I’m fortunate enough to be working with a great bunch of people in a social justice consultancy, Good Faith Partnership, and on their biggest project which is the Warm Welcome campaign.
The campaign encourages community spaces to open up and offer spaces, for free, for people to come together, often to share cups of tea and coffee, sometimes a meal, and often an activity.
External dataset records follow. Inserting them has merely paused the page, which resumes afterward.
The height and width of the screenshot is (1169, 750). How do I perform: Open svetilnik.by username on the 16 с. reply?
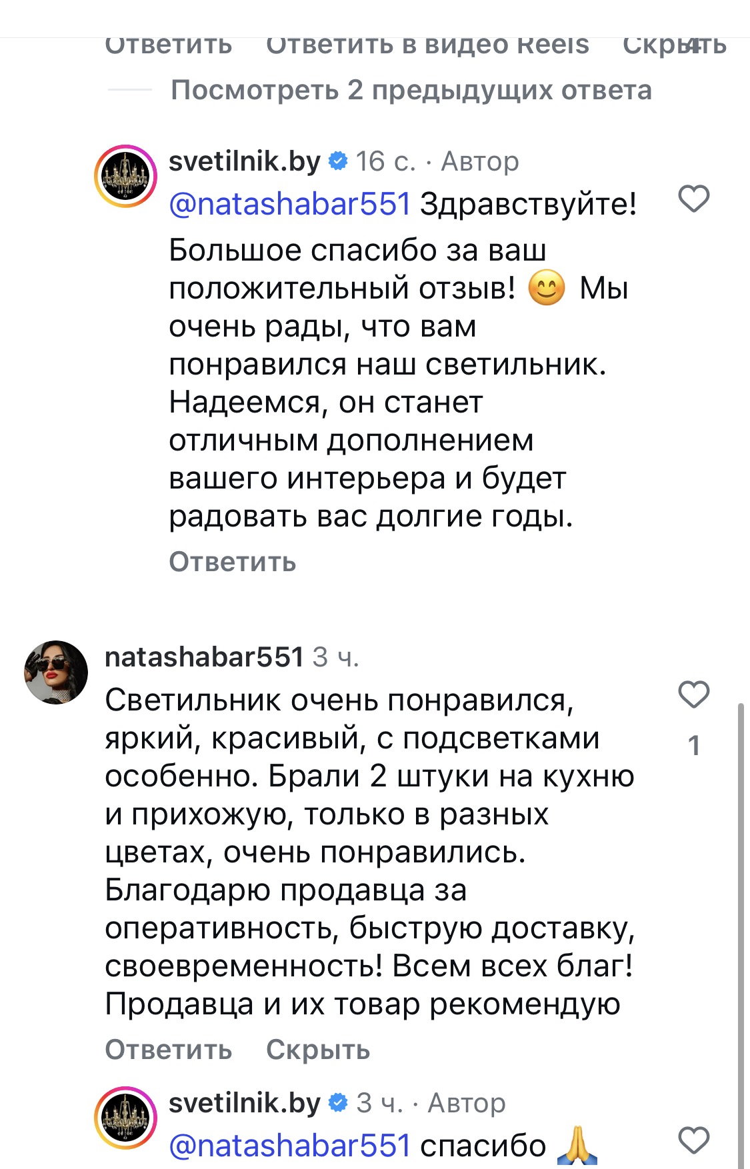(244, 161)
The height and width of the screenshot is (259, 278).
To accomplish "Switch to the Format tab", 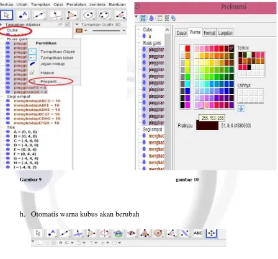I will [209, 33].
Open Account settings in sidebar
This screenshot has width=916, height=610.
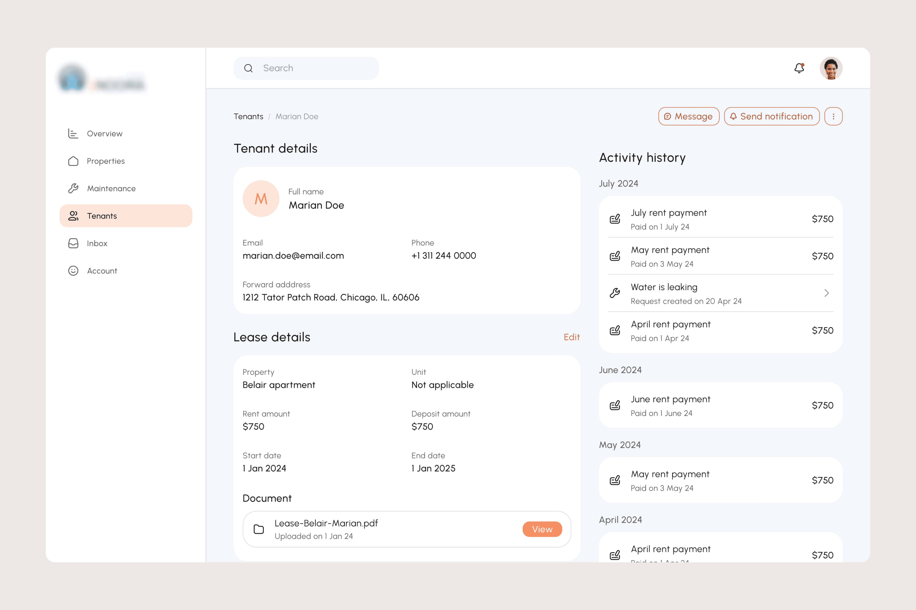(x=102, y=271)
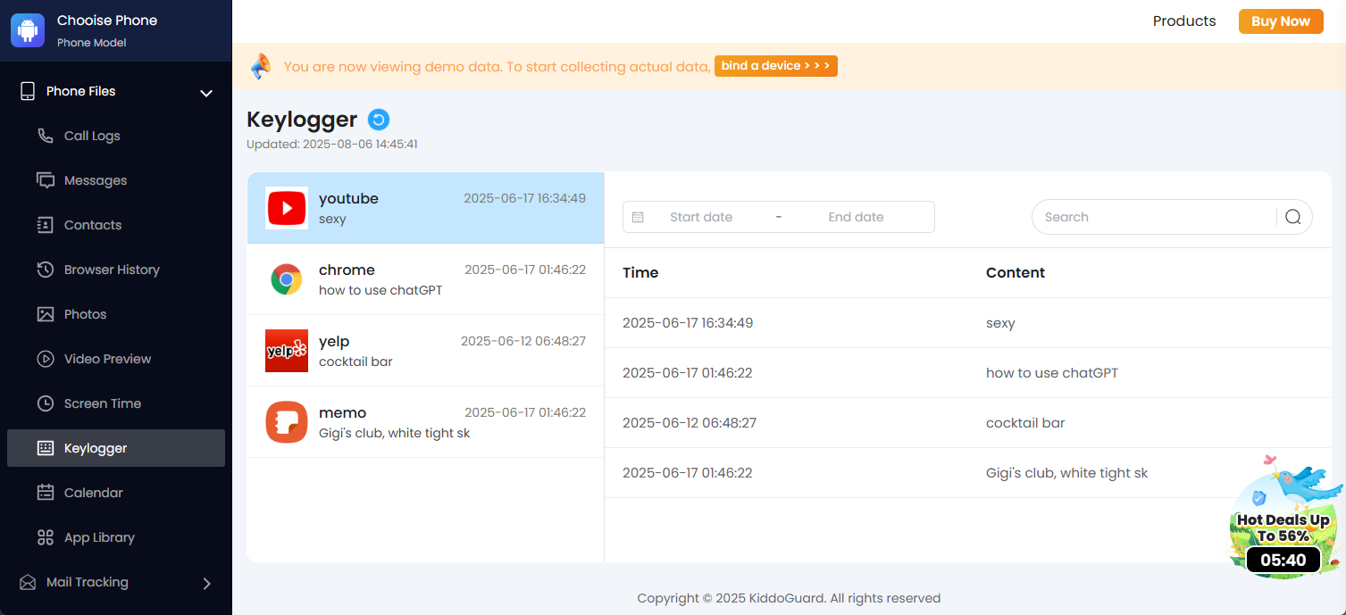Open Screen Time monitoring
The image size is (1346, 615).
(45, 403)
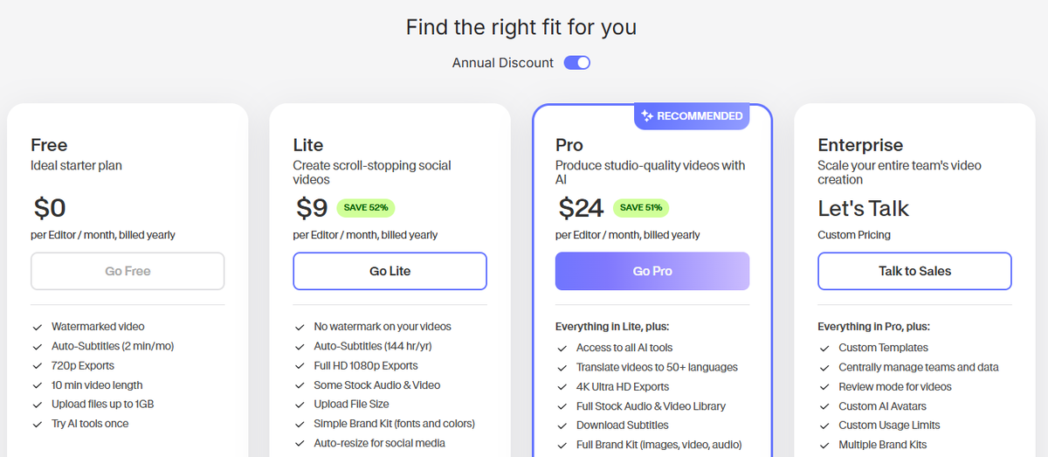Click the Go Free button
The height and width of the screenshot is (457, 1048).
(128, 271)
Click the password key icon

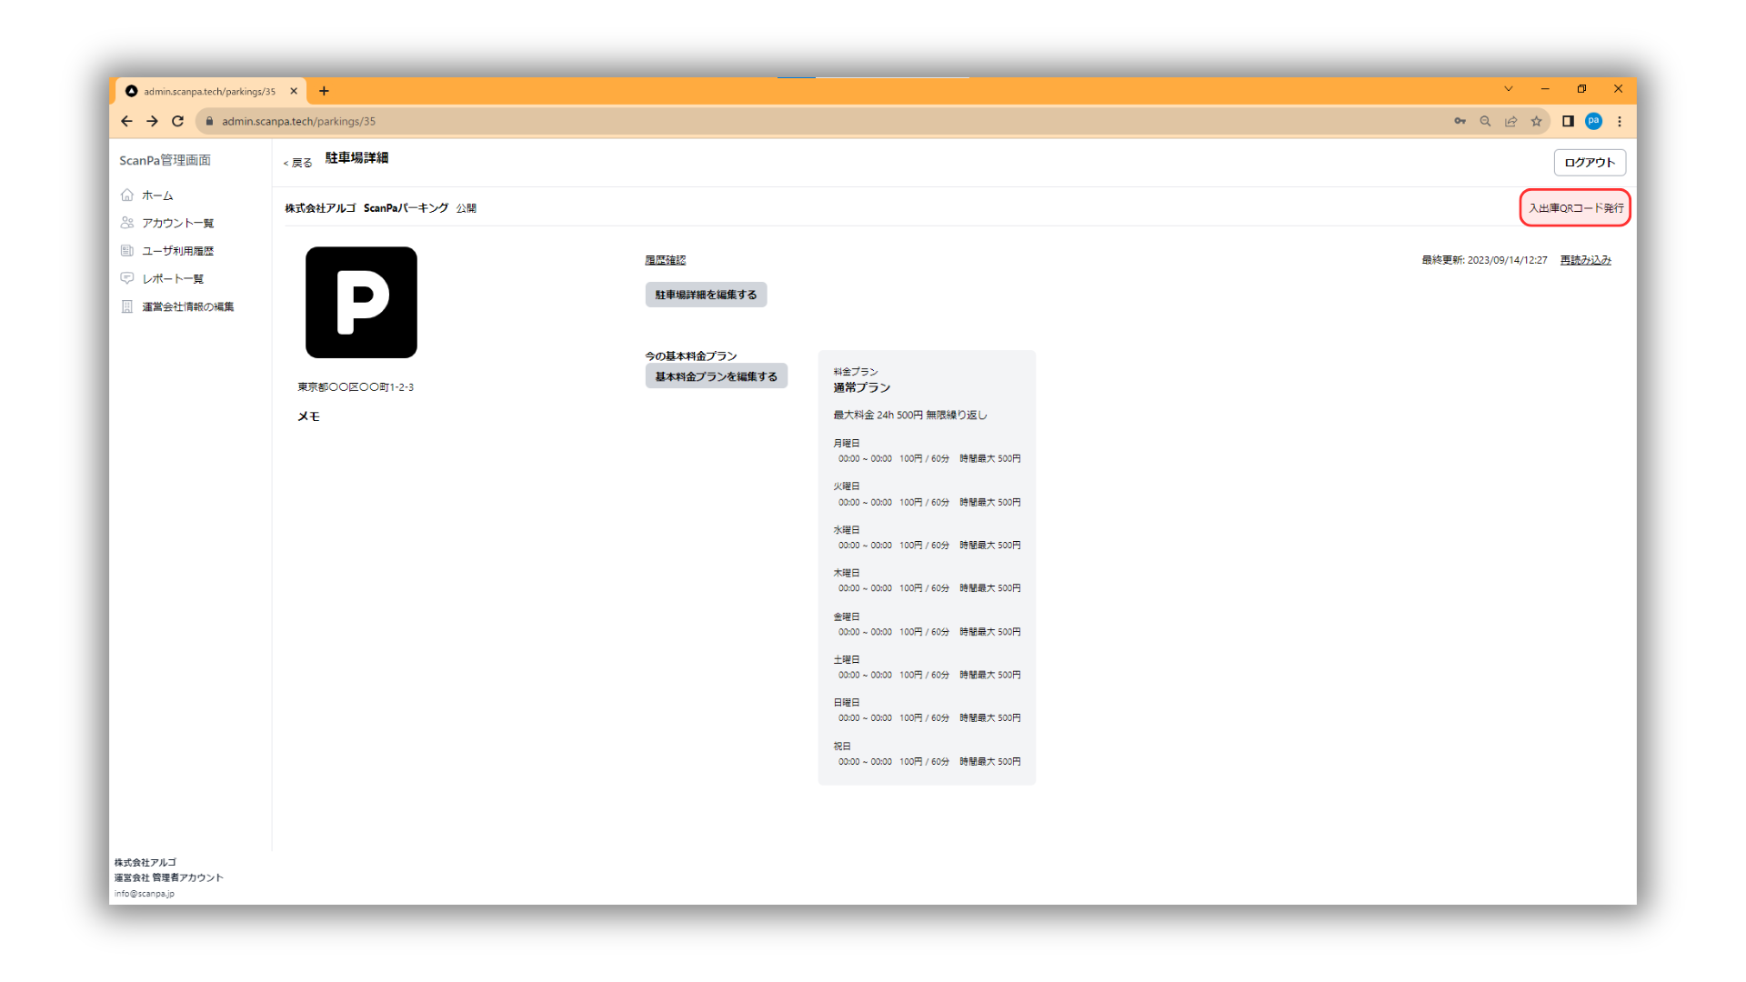[1460, 121]
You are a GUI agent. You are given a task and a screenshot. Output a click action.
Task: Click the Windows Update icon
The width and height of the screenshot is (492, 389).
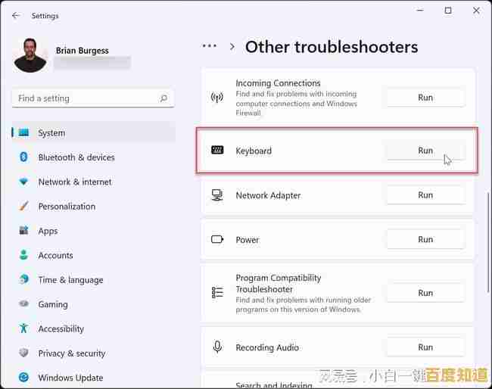[23, 378]
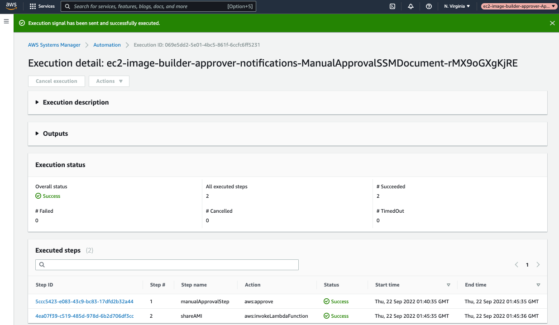Screen dimensions: 559x325
Task: Dismiss the green success banner
Action: (x=552, y=23)
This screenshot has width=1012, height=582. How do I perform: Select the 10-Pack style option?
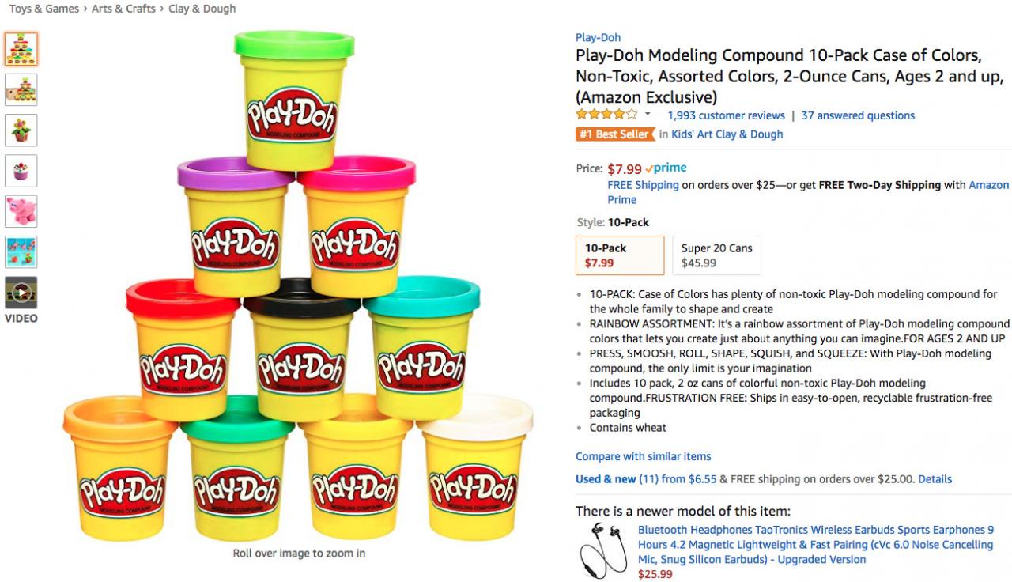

The spaces are particularly for people experiencing loneliness or struggling with the cost of living, but the campaign has evolved over the two years that it’s been running and now we have a bold ambition to enable everyone in the UK to reconnect to their communities by visiting a Warm Welcome Space.
On 17 April, we celebrated the impact of the Warm Welcome Campaign at a special Evensong service at St Paul’s Cathedral in London, followed by a reception for volunteers, space guests, partners and supporters.
I can’t tell you what a joy it is to be working on something so positive, which is having a real impact on improving people’s lives. Especially when the news is so full of doom and gloom. At a grassroots level people are pulling together, connecting and making each others’ lives immensely more bearable.
There’s lots of work going on behind the scenes, now that we’re into spring, assessing the impact and adjusting the strategy to support the year-round project. That’s because the majority of the Warm Welcome Spaces have decided to remain open throughout the year, after initially opening in the winter months of 2022 and 2023.
In other news
Nick Robinson in trouble for saying Palestinians had been murdered in Gaza.
Waitrose ran into problems with a wonky billboard to highlight its falling prices – people thought the actual billboard was falling down and asked for protective fencing to installed underneath it. To my mind, it looks like the arrow is pointing to the road name, which is irrelevant and confusing. But, as we know, there’s no such thing as bad publicity and this was all publicity for the upmarket supermarket chain.
On Wednesday this week, Press Gazette ran this interesting piece about why the FT might be wrong to allow ChatGPT to licence its content to train artificial intelligence.
Just a short update from me this month. I’ll be back next month, halfway through the calendar year already.